* **PROBLEM TO WORK ON**:
Please find the line that holds "The width and" below and reproduce it, along with every line after it through the end, exactly and without pictures.

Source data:
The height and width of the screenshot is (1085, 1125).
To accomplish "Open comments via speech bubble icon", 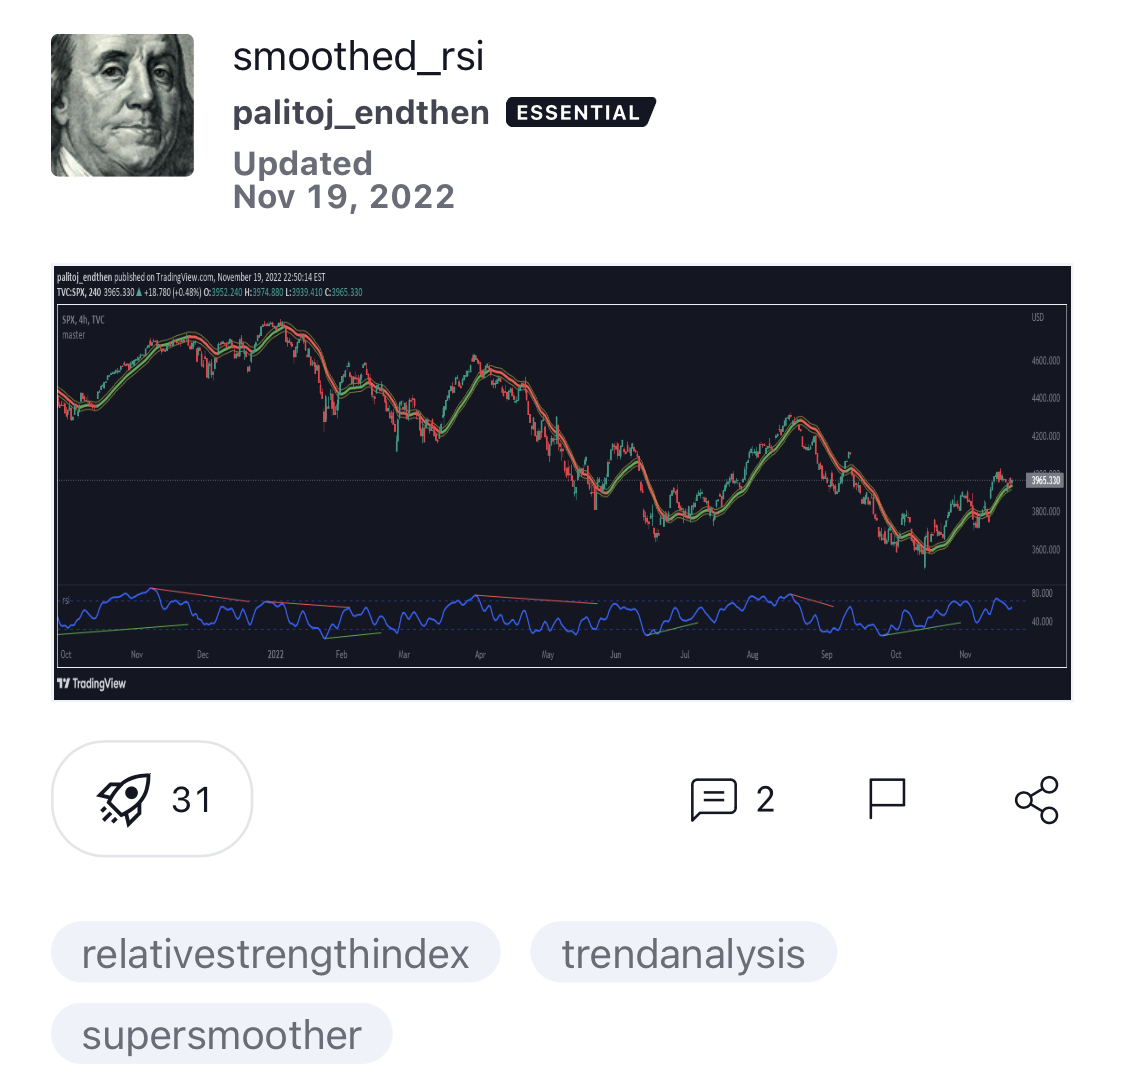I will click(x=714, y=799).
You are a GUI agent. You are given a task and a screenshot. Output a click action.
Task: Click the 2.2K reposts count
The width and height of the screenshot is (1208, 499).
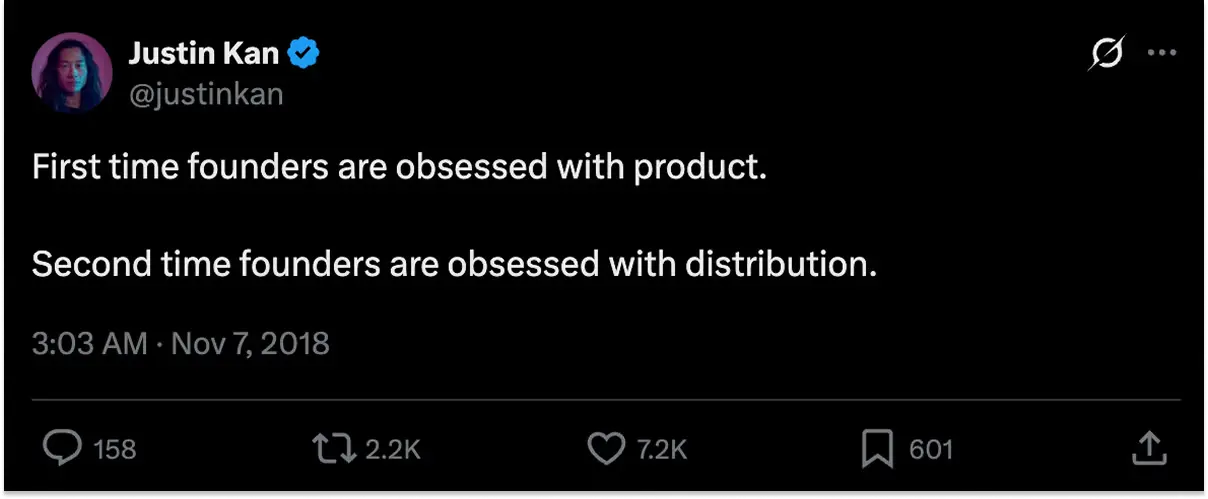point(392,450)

* **TASK ANSWER**:
The width and height of the screenshot is (1208, 499).
point(392,450)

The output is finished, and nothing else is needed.